Resettaster am Commodore C64 Ultimate
An meinem ersten C64 Anfang der ’80er Jahre hatte ich hinten ein Turbo-Tape-Modul mit dem es möglich war – wie der Name schon sagt – „Turbo Tape“ zu laden, um passend auf Kassette gespeicherte Programme schneller zu laden. Nachdem ich eine Floppy 1541 bekommen hatte, wurde die Funktion nicht mehr so häufig genutzt, da trotz der extremen Schnarchnasigkeit des Commodore-Diskettenlaufwerks dieses immer noch schneller Bytes in den Speicher schaufeln konnte, als die olle Datasette. Ich erinnere mich, dass mein Modul eigentlich nur eine offene Platine mit einem Eprom war, von dem Turbo-Tape schnell geladen werden konnte. Das Ding blieb allerdings auch später immer im Expansionsport stecken, weil zusätzlich noch ein äußerst hilfreicher Resettaster auf der Platine war. Das ersparte das Ein- und Ausschalten des Computers, wenn sich ein Programm aufgehangen hatte oder man, aus welchen Gründen auch immer, nicht aus dem gerade laufenden Programm regulär aussteigen konnte.

Fündig wurde ich bei 0ldskull Retro in deren Shop. Dort gibt’s einen kleinen 3d-gedruckten Taster, den man hinten in eine ungenutzte Aussparung des C64-Gehäuse einsetzen und das Anschlusskabel auf die Pfostenleiste stecken kann. Ähnliche Lösungen gibt es auch für das seitliche Panel, wo die Joysticks und das Stromkabel eingeführt werden. Allerdings muss man dann das Originalteil austauschen und die Ports in das neue Anschlusspanel basteln.

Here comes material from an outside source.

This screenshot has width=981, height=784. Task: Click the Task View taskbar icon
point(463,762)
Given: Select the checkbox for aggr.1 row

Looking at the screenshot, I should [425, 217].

Das möchte ich nicht! Das soll bitte Original bleiben. Also den Taster bestellt und nach ein paar Wochen in den 64er gebaut. Sitzt, passt, wackelt und hat Luft – und funktioniert(e)! Jedenfalls bis zur großen Hitzewelle mit 40°C im Juni. Der 64 Ultimate residiert im Wintergarten. Wintergärten haben die Eigenschaft bei Sonneneinstrahlung noch mal deutlich heißer zu werden, als die Umgebung. Das ist bei unserem auch so. Als ich dann irgendwann mal mit dem Computer daddeln wollte, konnte ich die neuen Taster zwar (mit einiger Kraftanstrengung) drücken, aber die Buttons kamen nicht wieder zurück. Das kleine Gehäuse hat sich verzogen, oder die Taster, oder beides. Fühlte sich an wie festgebacken!

So ein Mist. Ausgebaut und an die Ecke gelegt. Bis ich gestern rumgeprukelt habe und festellte, dass die kleine Platine welche die Taster hält, gar nicht vergossen sondern nur geklemmt ist. Mit vorsichtigem Hebeln mittels Schraubendreher konnte ich alles zerlegen. Mit einer kleinen Rundfeile habe ich die Öffnungen für die Buttons so lange vorsichtig aufgeweitet, bis sich diese ohne zu verkanten leicht hin und her bewegen ließen. Wieder alles zusammen geklippst und in den Rechner verbaut. Zack, funktioniert wieder.
Die Knöpfe sind leicht rau gewoden, weil ich vorher möglicherweise versucht habe, das weiche 3D-Druckmaterial mit einer Spitzzange zu bewegen. Konnte ich aber auch halbwegs zurecht feilen. Außerdem scheint zerlegen des kleinen Gebildes nicht die Passform zu fördern. Das Kästchen ist jetzt etwas „labberig“. Hält aber trotzdem noch hinten am C64. Trotzdem benutze ich immer noch die Tastenkombi, statt nun hinter das Gehäuse zu greifen. Ehrlicherweise kann ich gar keinen Vorteil der physischen Tasten zur Kombi „Commodore-Key + Restore“ finden. Lediglich der Reset geht etwas fixer. Allerdings hatte ich schon Situationen, wo er gar nicht ausgeführt wurde und ich den „Reset & Clear Mem“ per Menü machen musste, damit wieder die Einschaltmeldung erschien.
Bin ich enttäuscht? Hell no! Da ist eine Pfostenleiste extra für diese Funktion auf dem Board, dann müssen da auch Taster dran!